STATED EXERCISE:
Turn the records, from their first line up to and including the line containing "click(x=69, y=452)", into a numbered list, leaving out any blank lines.

--------

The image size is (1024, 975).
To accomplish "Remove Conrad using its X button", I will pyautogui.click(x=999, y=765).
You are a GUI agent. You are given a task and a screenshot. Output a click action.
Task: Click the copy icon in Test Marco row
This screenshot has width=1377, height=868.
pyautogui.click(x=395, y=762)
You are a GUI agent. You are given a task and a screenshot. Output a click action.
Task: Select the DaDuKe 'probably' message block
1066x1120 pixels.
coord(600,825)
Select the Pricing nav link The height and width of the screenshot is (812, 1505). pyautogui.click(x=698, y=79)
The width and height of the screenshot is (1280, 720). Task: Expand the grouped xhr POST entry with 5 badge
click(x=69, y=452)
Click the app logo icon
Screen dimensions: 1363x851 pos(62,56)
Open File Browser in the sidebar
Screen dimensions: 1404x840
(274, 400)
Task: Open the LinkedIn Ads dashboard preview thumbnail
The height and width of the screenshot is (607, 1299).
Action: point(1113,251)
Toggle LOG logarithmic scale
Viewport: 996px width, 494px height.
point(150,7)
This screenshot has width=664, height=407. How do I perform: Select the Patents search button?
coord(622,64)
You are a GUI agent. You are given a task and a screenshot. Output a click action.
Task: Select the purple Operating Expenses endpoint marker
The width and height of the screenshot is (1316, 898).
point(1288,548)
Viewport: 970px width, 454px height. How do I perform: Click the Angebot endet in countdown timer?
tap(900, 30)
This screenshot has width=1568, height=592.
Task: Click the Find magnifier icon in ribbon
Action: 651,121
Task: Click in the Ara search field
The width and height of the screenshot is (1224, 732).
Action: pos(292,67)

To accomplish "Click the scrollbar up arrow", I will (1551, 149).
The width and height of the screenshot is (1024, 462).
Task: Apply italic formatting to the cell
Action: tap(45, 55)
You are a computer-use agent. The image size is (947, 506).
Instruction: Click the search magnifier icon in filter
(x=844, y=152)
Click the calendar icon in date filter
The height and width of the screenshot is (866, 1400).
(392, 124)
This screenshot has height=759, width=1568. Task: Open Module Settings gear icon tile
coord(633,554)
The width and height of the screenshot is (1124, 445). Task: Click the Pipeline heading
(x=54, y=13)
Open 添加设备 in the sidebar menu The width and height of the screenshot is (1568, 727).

--------

RESPONSE:
1. The image size is (1024, 975).
2. To accomplish "Remove Conrad using its X button", I will pyautogui.click(x=999, y=765).
3. You are a GUI agent. You are given a task and a screenshot. Output a click action.
4. Task: Click the copy icon in Test Marco row
5. This screenshot has width=1377, height=868.
6. pyautogui.click(x=395, y=762)
7. You are a GUI agent. You are given a task and a screenshot. Output a click action.
8. Task: Select the DaDuKe 'probably' message block
9. 1066x1120 pixels.
10. coord(600,825)
11. Select the Pricing nav link The height and width of the screenshot is (812, 1505). pyautogui.click(x=698, y=79)
12. The width and height of the screenshot is (1280, 720). Task: Expand the grouped xhr POST entry with 5 badge
13. click(x=69, y=452)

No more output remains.